* _The records_:
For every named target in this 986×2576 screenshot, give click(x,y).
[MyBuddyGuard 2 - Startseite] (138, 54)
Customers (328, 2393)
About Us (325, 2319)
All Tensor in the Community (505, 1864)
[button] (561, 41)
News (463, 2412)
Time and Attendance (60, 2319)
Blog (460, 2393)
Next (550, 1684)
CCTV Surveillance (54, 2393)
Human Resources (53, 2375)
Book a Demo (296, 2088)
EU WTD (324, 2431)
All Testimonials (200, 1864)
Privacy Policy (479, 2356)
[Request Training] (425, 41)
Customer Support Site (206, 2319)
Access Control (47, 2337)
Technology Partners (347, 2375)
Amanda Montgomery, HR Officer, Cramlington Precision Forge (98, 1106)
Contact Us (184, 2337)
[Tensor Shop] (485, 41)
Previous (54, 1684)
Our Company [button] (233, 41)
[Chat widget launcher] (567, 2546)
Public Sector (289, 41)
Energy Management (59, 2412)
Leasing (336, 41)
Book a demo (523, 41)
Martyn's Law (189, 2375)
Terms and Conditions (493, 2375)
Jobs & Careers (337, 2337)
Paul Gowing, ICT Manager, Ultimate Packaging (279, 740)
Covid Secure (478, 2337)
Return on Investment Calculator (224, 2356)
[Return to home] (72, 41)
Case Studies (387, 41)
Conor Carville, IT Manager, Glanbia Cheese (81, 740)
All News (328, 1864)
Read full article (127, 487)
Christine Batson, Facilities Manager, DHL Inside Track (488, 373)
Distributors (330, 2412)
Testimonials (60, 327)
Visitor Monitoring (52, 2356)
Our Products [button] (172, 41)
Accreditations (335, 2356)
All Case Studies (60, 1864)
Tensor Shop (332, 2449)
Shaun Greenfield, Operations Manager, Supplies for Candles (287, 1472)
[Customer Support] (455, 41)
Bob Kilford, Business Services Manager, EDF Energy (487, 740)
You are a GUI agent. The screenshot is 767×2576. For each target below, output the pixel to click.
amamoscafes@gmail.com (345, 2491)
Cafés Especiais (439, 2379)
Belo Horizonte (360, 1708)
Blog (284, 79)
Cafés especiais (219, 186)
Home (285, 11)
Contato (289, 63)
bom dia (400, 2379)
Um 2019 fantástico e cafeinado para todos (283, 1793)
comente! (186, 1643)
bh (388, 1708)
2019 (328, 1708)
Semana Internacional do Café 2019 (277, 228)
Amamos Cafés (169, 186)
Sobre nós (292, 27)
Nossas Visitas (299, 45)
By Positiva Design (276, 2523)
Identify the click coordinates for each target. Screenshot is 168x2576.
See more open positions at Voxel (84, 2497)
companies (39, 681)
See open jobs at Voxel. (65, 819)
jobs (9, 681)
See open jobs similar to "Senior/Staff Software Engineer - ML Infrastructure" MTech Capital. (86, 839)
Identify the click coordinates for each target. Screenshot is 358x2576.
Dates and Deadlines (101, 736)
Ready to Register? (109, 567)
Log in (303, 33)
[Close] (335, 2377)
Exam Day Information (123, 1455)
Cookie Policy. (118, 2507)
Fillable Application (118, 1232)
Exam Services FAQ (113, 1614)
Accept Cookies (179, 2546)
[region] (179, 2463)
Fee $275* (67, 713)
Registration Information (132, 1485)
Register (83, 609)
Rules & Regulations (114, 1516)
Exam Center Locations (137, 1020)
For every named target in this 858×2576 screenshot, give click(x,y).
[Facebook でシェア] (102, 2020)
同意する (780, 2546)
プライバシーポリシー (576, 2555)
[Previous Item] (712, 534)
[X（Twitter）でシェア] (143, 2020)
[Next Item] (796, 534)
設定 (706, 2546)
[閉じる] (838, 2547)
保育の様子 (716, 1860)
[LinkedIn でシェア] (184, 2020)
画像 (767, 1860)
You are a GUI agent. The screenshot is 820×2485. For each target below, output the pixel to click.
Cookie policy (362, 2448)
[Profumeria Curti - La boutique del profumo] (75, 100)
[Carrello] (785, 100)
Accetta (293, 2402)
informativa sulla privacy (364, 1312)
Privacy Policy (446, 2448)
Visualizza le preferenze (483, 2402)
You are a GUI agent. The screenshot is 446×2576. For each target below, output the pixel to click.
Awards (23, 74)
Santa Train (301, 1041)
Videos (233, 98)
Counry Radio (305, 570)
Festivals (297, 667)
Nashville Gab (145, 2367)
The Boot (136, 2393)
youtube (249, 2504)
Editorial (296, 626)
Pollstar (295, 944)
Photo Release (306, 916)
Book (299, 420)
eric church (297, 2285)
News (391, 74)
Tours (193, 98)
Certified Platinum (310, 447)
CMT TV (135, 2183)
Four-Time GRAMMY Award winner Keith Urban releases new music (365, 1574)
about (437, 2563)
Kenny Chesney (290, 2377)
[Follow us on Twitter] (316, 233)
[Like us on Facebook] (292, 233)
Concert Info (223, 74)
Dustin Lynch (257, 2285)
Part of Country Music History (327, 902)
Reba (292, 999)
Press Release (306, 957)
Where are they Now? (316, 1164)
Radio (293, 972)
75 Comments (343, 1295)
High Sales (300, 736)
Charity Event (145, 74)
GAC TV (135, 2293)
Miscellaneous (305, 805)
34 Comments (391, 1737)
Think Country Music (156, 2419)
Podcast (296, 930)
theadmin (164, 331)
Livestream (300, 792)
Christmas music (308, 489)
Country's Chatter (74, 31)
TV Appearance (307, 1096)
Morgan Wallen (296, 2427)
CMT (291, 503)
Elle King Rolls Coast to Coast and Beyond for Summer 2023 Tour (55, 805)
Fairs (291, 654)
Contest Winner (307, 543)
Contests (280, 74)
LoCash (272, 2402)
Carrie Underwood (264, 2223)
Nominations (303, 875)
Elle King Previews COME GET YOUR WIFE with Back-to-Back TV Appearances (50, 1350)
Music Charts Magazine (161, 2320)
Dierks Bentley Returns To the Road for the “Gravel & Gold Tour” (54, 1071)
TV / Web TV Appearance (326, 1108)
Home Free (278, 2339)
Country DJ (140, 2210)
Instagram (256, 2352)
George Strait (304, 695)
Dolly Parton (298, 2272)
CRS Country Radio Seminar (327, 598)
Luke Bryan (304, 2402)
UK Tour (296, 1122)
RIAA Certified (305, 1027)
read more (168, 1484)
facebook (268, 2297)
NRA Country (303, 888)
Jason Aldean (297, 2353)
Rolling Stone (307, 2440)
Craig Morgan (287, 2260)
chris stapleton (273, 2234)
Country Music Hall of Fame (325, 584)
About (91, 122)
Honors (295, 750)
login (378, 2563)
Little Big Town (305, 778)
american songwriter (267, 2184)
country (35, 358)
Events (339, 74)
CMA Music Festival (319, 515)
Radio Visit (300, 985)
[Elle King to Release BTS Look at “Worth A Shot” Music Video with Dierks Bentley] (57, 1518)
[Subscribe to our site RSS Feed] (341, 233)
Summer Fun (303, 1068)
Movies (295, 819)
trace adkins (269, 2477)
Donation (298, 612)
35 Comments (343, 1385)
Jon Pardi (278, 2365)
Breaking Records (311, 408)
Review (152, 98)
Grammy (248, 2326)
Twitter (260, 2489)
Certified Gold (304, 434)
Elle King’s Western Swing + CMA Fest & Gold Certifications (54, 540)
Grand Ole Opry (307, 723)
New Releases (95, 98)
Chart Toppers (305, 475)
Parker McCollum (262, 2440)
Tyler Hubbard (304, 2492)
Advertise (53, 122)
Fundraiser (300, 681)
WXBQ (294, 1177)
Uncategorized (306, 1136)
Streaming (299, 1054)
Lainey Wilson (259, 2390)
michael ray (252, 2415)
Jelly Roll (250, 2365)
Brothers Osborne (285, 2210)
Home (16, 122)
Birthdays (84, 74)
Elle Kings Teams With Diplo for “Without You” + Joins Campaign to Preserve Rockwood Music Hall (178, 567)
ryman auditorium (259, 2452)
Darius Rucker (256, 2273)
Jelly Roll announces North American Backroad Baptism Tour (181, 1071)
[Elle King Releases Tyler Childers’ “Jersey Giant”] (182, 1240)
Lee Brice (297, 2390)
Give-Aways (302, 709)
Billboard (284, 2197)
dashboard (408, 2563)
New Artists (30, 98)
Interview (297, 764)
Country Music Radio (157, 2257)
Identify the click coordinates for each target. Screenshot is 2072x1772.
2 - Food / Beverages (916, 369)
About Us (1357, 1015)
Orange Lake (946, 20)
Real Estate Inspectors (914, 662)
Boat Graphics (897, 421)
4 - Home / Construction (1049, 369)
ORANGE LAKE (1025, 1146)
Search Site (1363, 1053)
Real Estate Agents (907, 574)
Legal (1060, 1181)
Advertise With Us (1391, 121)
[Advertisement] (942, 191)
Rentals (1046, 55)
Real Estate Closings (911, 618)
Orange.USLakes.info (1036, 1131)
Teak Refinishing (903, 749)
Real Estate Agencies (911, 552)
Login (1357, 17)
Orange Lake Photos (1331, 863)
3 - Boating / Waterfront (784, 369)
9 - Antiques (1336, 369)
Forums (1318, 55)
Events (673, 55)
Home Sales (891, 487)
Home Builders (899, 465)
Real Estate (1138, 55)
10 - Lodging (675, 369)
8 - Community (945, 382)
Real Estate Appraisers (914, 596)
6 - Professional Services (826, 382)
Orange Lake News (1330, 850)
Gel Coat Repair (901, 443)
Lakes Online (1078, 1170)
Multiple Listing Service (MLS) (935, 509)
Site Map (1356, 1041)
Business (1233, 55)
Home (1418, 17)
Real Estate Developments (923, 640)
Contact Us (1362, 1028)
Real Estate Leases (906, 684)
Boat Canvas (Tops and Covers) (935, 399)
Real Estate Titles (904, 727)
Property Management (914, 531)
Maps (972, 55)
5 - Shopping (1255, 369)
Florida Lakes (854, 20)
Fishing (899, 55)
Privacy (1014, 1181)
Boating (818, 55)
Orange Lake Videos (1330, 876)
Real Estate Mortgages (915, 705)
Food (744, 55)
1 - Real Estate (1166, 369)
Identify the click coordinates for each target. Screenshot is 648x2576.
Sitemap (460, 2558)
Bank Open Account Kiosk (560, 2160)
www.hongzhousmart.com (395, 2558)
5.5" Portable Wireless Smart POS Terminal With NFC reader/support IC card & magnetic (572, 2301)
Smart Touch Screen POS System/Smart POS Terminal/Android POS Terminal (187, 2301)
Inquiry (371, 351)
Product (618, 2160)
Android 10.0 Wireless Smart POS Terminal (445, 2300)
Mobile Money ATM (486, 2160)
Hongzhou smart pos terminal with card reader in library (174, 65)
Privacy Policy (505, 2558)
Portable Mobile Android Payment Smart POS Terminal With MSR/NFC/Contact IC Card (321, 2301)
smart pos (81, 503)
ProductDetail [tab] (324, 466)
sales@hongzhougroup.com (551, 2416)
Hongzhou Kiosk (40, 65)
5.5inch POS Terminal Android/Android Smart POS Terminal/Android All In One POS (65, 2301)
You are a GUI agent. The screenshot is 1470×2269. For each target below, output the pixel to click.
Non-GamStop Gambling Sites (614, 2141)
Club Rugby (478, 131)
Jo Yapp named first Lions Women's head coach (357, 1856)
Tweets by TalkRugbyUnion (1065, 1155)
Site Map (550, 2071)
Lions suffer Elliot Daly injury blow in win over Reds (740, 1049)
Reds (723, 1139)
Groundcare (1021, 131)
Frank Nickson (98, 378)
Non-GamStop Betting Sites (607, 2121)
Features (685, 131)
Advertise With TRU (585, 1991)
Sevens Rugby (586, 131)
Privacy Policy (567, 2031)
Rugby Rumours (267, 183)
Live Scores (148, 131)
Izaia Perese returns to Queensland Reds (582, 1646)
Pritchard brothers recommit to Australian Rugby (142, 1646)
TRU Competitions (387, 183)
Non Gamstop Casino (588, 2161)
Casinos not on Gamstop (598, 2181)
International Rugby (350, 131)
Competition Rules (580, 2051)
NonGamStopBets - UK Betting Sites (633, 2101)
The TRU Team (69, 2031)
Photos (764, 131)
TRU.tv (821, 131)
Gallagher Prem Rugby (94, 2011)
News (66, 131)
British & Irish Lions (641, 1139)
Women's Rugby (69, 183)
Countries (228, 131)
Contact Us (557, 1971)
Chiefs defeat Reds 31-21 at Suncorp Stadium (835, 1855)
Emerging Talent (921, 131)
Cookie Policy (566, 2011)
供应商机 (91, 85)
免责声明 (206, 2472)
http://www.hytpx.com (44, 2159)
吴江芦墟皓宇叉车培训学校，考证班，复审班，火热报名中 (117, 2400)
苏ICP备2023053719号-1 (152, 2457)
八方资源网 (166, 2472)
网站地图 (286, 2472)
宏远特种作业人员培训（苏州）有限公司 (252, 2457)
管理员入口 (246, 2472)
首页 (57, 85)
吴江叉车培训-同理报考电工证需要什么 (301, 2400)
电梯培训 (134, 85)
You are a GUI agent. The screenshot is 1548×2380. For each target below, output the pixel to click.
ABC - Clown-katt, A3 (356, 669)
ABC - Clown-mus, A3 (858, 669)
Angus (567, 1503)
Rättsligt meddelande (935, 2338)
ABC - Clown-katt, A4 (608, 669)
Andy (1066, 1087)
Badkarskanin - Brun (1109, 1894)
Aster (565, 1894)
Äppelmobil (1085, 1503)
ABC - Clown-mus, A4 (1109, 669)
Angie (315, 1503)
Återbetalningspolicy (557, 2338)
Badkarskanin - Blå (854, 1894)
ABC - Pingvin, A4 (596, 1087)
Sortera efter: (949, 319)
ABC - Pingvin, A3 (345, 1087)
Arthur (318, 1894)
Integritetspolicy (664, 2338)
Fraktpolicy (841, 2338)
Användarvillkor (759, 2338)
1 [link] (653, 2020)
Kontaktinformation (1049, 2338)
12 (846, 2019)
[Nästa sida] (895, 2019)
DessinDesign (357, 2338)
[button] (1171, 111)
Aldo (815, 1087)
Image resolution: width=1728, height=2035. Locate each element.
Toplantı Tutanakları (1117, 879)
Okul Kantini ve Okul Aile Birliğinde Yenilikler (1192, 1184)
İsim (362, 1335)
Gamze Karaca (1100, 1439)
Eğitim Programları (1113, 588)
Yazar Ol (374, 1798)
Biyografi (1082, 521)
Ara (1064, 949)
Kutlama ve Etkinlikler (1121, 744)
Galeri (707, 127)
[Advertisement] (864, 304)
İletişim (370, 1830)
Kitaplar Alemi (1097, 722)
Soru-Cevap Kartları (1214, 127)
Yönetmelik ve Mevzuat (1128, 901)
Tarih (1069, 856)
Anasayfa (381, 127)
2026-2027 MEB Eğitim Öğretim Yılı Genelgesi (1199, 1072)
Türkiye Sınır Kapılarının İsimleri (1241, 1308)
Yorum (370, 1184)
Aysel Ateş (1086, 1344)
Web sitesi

* _The problem_:
Take the lines from the first line of the listing up to and including the line with "All Testimonials (200, 1864)" and give them again exactly.

* _Problem solution_:
For every named target in this 986×2576 screenshot, give click(x,y).
[MyBuddyGuard 2 - Startseite] (138, 54)
Customers (328, 2393)
About Us (325, 2319)
All Tensor in the Community (505, 1864)
[button] (561, 41)
News (463, 2412)
Time and Attendance (60, 2319)
Blog (460, 2393)
Next (550, 1684)
CCTV Surveillance (54, 2393)
Human Resources (53, 2375)
Book a Demo (296, 2088)
EU WTD (324, 2431)
All Testimonials (200, 1864)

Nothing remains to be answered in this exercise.